The council says that it will need to make savings of £55million in the next financial year and has so far identified £53.2m of savings which could be achieved. The council said that further work would be done to close the £1.8m gap.

A large proportion of these savings is set to be made in cutting the number of buildings the council owns and operates as well as cutting its workforce.

County Hall, Truro (Image: Richard Whitehouse)

County Hall, Truro (Image: Richard Whitehouse)

Council leader Linda Taylor had previously announced that the council would need to cut its staff spending by around £18m and said they would do this with a recruitment freeze, deleting vacant posts and voluntary redundancies.

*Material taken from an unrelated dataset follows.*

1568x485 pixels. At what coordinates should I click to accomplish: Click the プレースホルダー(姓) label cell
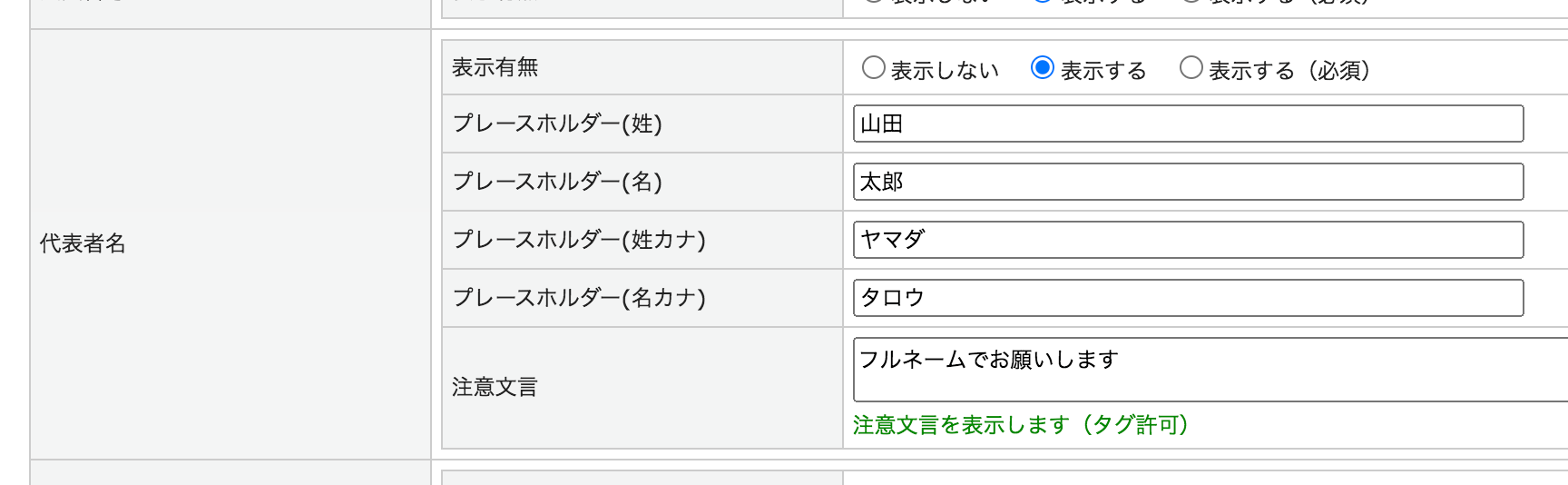click(557, 124)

However it has also been warned that compulsory redundancies “will be unavoidable”.

The new budget report explains that 410 jobs will be cut by March 2022 and says that while 200 of these will be removed through not filling vacant posts the other 210 will be achieved with voluntary or compulsory redundancies.

Formal consultation with unions on the proposed job cuts started on November 23 and the report says that a package of support is available for affected staff.

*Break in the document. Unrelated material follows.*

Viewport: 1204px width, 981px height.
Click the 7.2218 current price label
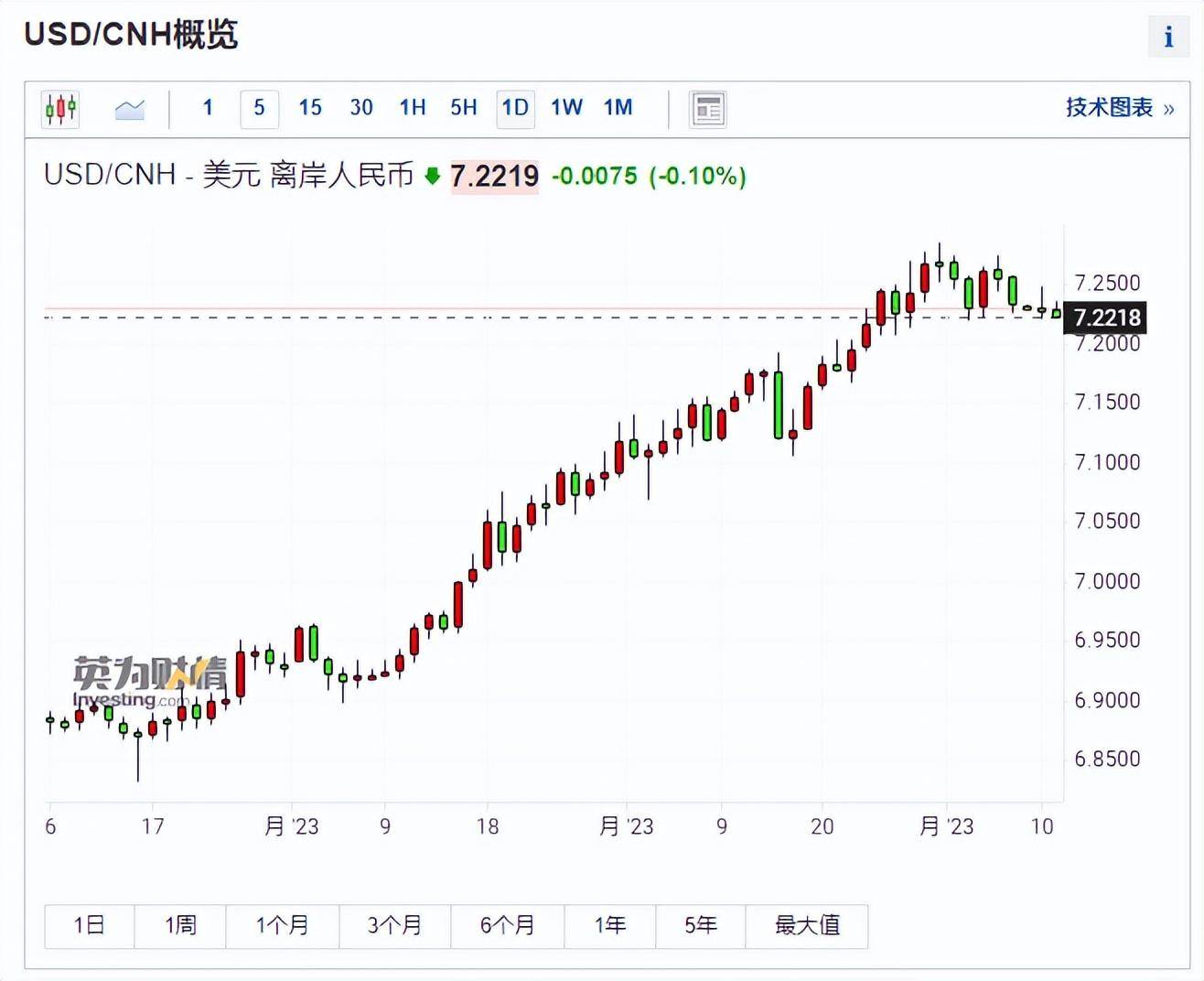pyautogui.click(x=1105, y=318)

However whilst there are a number of savings required the council has indicated that it will also be looking to invest and improve services.


The council wants to increase spending on adult care services by £45.5m and is also proposing spending £93m to provide 550 more school places and to repair school buildings.

In addition the council has more than £1billion of capital investment projects lined up and aims to invest £29m in providing warm, dry and energy efficient homes.

And the proposals include spending £54m on improving technology and the council’s estate of buildings and offices.

At a meeting of full council yesterday Deputy Leader David Harris was asked what the single biggest pressure on the budget was and he was clear that it was adult social care.

He explained that the department was currently forecasting an overspend of £30m for the current year, although he explained that £15m of that was “ongoing Covid-19 activity” and that the “vast majority” would be covered by government grants.

The draft budget proposals will go to an extraordinary meeting of the Cabinet next Wednesday when councillors will be asked to approve them for consideration by the council’s overview and scrutiny committees and for public consultation.

Final decisions on the budget setting and council tax levels will be made in the new year.